Exercise instructions: Please copy each line of the data that includes the string "with".

Exercise data:
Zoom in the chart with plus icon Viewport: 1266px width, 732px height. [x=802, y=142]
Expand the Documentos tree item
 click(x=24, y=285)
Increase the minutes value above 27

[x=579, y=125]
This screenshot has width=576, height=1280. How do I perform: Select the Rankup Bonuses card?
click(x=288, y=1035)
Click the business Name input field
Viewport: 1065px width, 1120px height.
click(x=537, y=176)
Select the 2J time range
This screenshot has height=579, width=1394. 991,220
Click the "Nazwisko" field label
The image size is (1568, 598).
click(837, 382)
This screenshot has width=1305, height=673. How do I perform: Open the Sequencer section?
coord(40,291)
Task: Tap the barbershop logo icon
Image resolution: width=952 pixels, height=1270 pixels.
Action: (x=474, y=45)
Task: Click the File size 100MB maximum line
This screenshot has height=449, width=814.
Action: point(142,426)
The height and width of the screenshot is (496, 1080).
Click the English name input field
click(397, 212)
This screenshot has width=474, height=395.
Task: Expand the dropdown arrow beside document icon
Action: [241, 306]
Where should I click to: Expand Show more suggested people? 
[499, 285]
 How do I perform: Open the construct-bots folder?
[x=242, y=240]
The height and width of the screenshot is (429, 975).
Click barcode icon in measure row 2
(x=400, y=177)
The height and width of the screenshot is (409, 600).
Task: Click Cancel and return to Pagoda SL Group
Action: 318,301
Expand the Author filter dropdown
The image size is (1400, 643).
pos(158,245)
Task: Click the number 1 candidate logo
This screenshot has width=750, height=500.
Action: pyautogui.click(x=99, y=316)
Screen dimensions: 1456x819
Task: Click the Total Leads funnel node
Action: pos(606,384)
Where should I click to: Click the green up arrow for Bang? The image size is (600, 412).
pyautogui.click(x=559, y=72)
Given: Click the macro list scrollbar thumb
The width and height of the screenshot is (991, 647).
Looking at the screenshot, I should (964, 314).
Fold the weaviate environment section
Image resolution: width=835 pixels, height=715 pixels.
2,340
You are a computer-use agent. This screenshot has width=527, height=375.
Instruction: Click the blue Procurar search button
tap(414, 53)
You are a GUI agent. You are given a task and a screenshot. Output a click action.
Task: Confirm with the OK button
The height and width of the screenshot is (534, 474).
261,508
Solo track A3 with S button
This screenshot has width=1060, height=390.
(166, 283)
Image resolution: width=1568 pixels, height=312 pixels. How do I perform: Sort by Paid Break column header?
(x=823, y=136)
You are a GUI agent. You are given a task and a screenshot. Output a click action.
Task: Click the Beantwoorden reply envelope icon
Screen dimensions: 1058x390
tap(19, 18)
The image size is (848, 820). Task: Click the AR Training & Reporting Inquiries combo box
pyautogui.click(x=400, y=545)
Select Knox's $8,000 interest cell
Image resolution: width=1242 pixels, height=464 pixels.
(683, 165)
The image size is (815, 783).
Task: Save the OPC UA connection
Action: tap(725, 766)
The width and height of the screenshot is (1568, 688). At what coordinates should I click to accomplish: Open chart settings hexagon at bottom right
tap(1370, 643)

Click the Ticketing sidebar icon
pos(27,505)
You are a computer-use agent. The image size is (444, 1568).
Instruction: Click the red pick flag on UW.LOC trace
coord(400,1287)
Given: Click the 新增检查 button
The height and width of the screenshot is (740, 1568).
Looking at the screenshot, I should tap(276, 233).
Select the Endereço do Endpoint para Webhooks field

Reply:
Zoom in the chart with plus icon Viewport: 1266px width, 732px height. [x=802, y=142]
Task: Confirm with the OK button
Solo track A3 with S button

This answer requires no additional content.